■ Do this:
Could you write out all the entries below again, requests included, scaling every coordinate in the answers by 1.15 and rounding each to a whole number, with halves rounded up? Leave the pictures out.

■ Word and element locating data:
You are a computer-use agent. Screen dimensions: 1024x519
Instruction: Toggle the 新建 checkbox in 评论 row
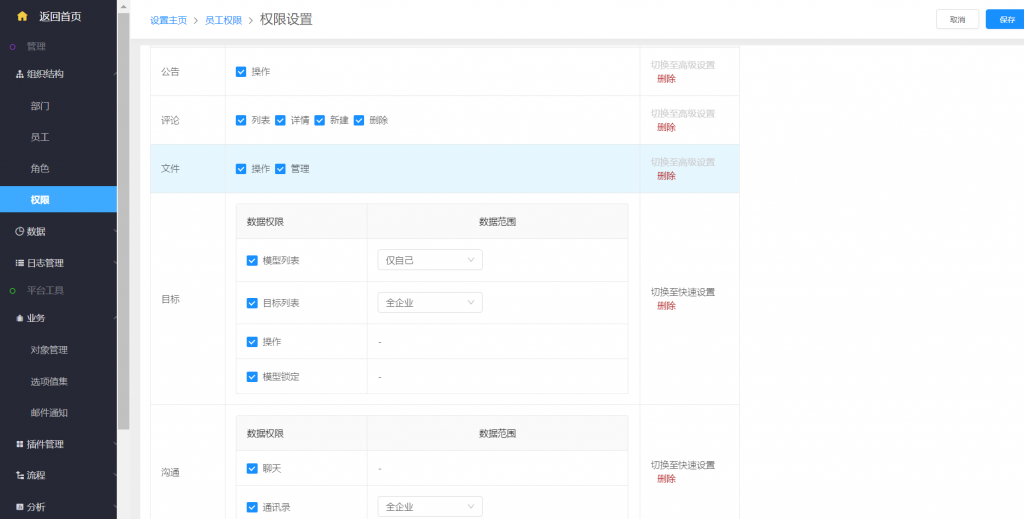point(320,120)
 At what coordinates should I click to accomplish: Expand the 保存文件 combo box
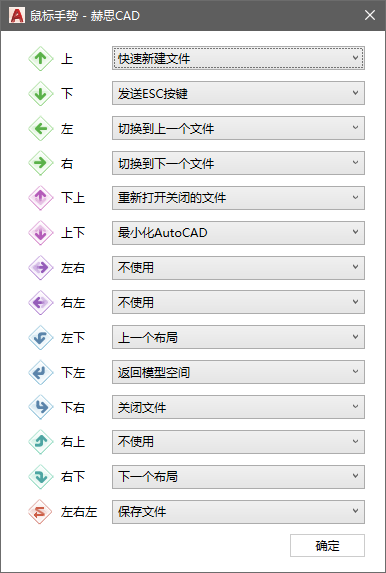tap(238, 512)
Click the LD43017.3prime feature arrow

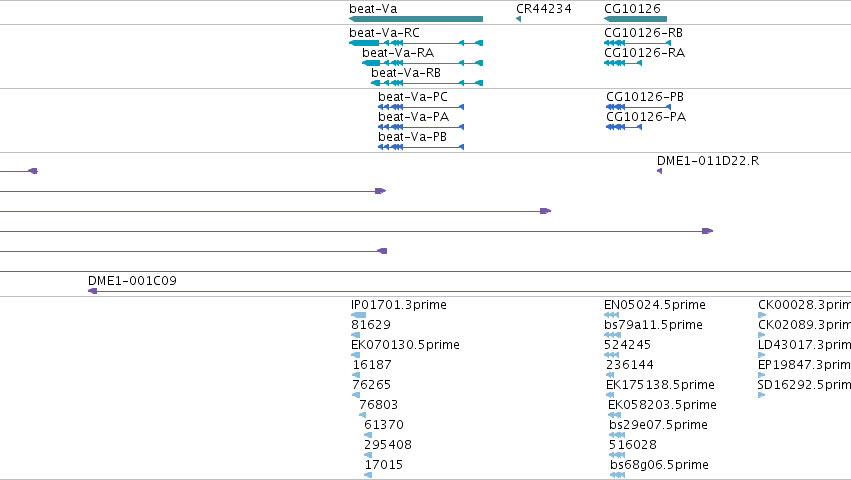pos(761,355)
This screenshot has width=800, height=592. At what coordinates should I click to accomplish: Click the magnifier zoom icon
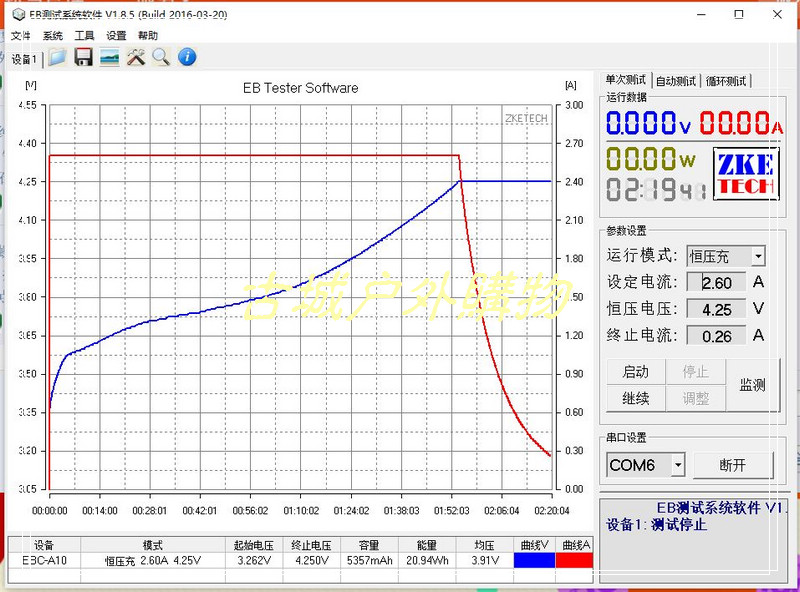click(x=160, y=57)
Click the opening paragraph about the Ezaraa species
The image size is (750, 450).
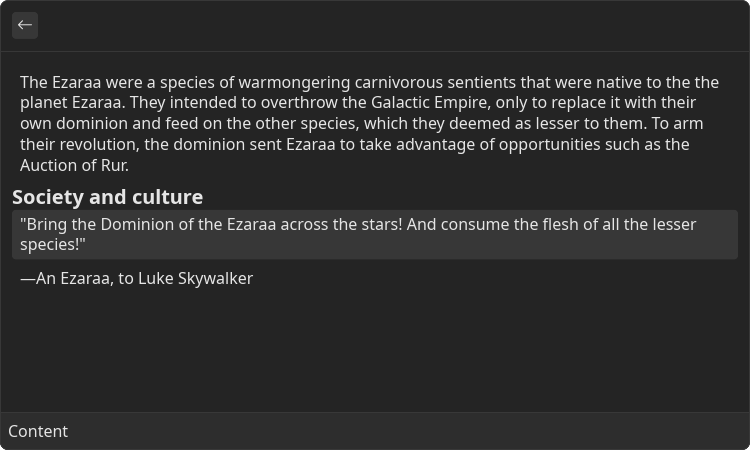pos(369,123)
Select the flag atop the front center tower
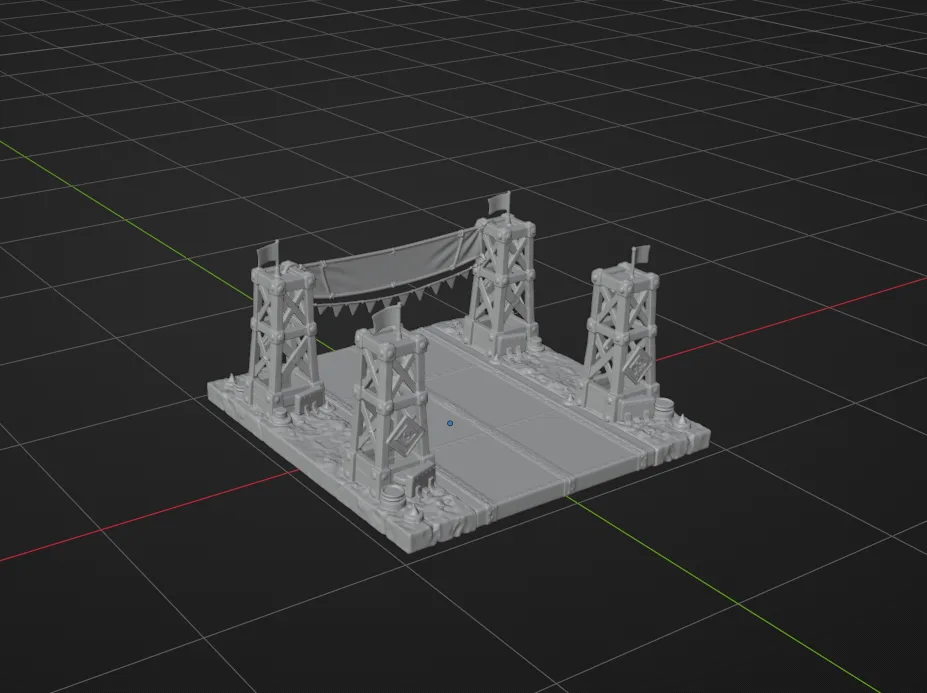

■ Result of the task:
You are a computer-use agent. Screen dimensions: 1024x519
Instruction: Toggle the 新建 checkbox in 评论 row
point(368,138)
 At what coordinates should I click to accomplish: Expand the 保存文件 combo box
tap(274, 589)
Click the LD43017.3prime feature arrow

pos(875,408)
This screenshot has width=800, height=592. At what coordinates should I click to accomplish: Click the magnifier zoom icon
click(x=184, y=66)
Click the opening paragraph about the Ezaraa species
The image size is (750, 450).
pos(424,141)
Select the flag atop the front center tower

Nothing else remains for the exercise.